Some great news! As of March 30th, my son Andrew made his first appearance at our home when he was released from the hospital. Previously he had been on cpap and then moved to high flow oxygen then to low flow and was taken off completely, he began feeding from a bottle and gaining weight steadily.The day we took him home was one of the happiest days of recent in our lives. After 127 days in the nicu he finally came home. We are thrilled at his progress since as well are his doctors, he has been gaining apprx 1oz per day which the dr says is right on schedule, at the last weigh in he weighed 8lbs 11oz.

Ava is still in the hospital I am sorry to say, she also was on cpap then moved to high flow oxygen and is currently on low flow oxygen but a very small amount and she now weighs over 9lbs. Ava has other issues as well, she has severe reflux which causes her to "spell" which means her heart rate drops and the oxygen saturation in her blood drops as well and she turns a dusky color, its just horrible to watch and very scary as well. She currently is being fed by an "ng tube" which is a tube placed in the nose, down the throat and into the stomach. This is the way she gets her nourishment, however, due to the severe case of reflux they have moved the tube past the stomach and into the small intestine which helps to alleviate the reflux and cut down on the spells. As of last thursday Ava was transfered out of the nicu and to a rehab facility . Hopefully this is going to be just what she needs and she can get on track to come home. They are already begining to offer her bottles and pt and ot are already working with her. Ava didnt make it home for easter as I thought she might but she WILL be coming home, when? I don't know. But she will come home and that's what's important. All those days ago when they were born I wasn't even sure they were going to make it but now its not IF they come home, its just WHEN and with Andrew home now we are halfway there and the light at the end of the tunnel is getting brighter every day.

I hope to update soon on Ava's anticipated arrival at our home.

Updated - May 27, 2007

The final chapter of a long saga.... update to existing story.... after spending 179 days between the nicu at the hospital and then going to rehab, I am very proud to say that my daughter Ava Marie has finally joined her brother at home. On May 22nd we brought her home with a low flow of oxygen and 2 different monitors to measure oxygen saturation and apnea. She is doing very well (as is her brother) Ava is currently 11lbs 3oz, she has come a very long way from that little tiny 1lb 9oz. I am truly amazed when I look at her. Andrew has not been weighed recently but we did an "at home" weight with our own scale and he is about 12lbs, give or take a few ounces. It's hard to believe he weighed just 1lb 6oz at birth.

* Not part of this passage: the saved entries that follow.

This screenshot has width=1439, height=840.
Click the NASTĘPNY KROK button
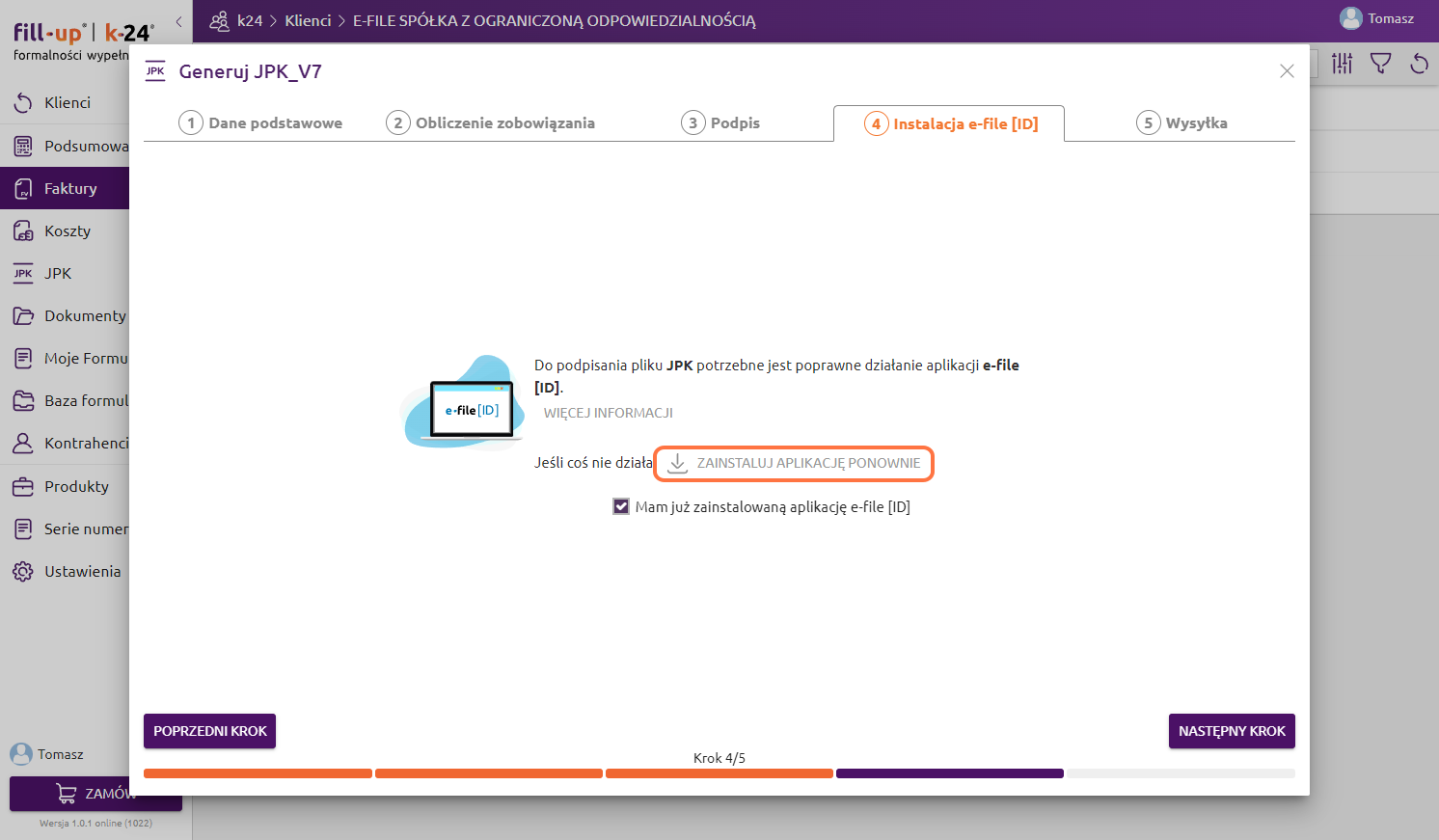coord(1231,731)
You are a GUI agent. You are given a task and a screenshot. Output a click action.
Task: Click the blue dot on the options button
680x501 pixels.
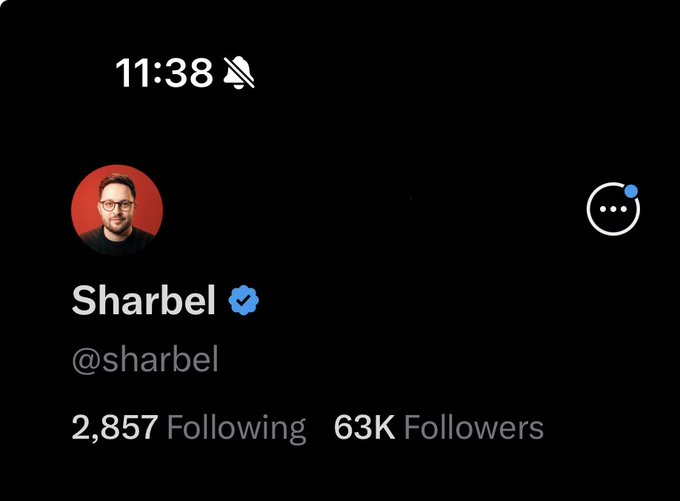631,191
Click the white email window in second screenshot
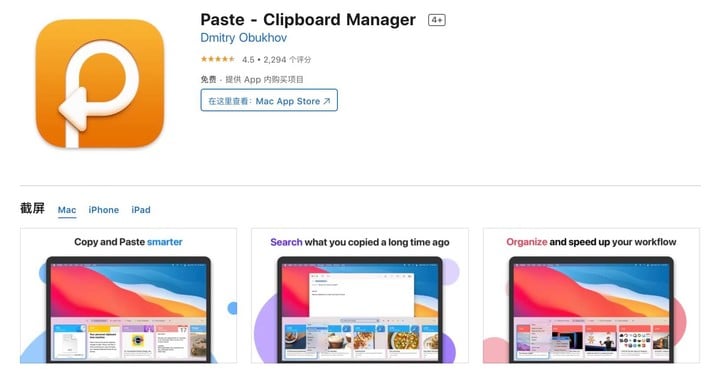Image resolution: width=720 pixels, height=373 pixels. tap(362, 294)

I dont know if my husband and I really realize just how lucky we are to have these two babies that were so very small and so very sick finally come home. Now, even with the monitors and the oxygen and the medications etc., we can start to feel like a complete family - no more "visiting" the hospital or the rehab - our babies are home where they belong and we are now a complete family. after the years "trying" and then the weeks and months after they arrived its just now begining to feel like a "real family" . Thanks to all who have followed my story and I will update on how the "twins" are doing in the future.

Updated - Aug 13, 2007

The babies are doing well Ava is now off of the oxygen and is down to just 2 medications. Both babies now weigh a whopping 15+ pounds! Can you believe it?

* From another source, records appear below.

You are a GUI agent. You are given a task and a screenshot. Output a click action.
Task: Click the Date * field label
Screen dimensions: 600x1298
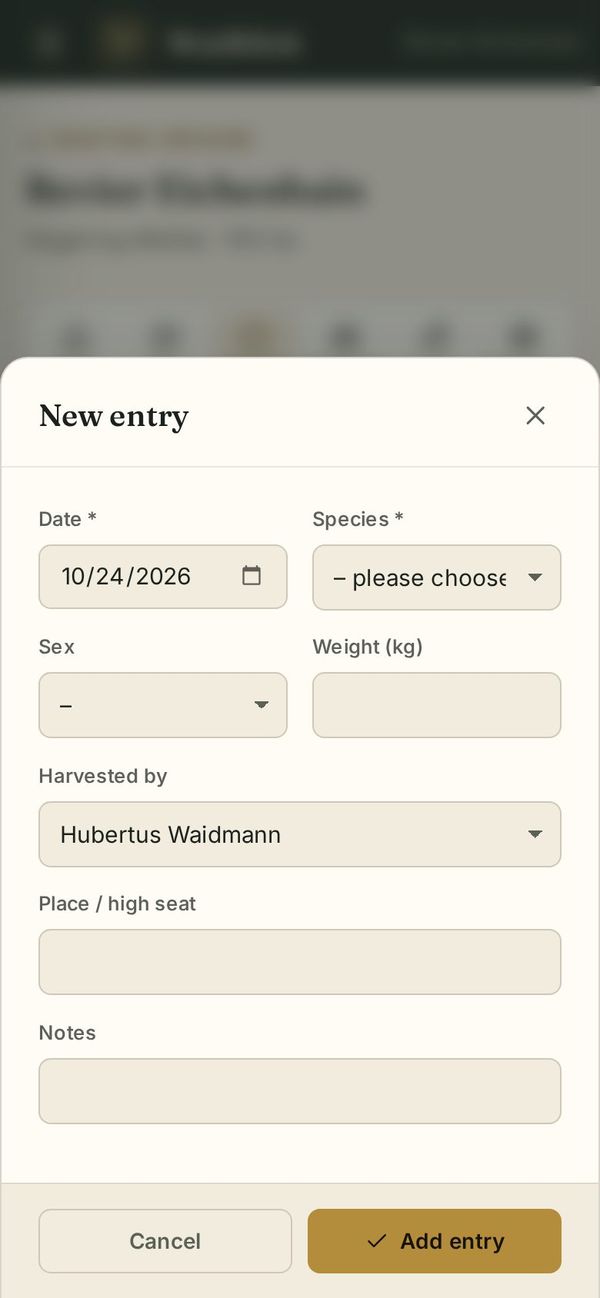pyautogui.click(x=68, y=519)
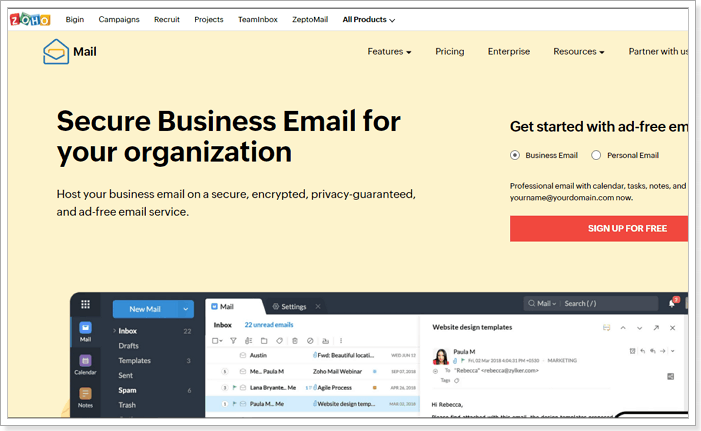Select the Personal Email radio button
The image size is (701, 431).
coord(596,155)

I just want to end this by saying this forum provided me with an outlet, a place to vent and a feeling that someone was listening to me that actually knew what I was going through. It helped me through some tough times, I kept thinking if my story helps just one other person out there then it is worth it. Now, however, my story has outgrown this website, happily I no longer have an infertility story, my infertility story has changed to something else... a family story... a long one with a very bumpy start. I hope that everyone who is searching finds the answers they are looking for and if anyone wishes to continue and follow my story please do so. All are welcome, just as i felt welcomed here.

Thank you to everyone and God Bless.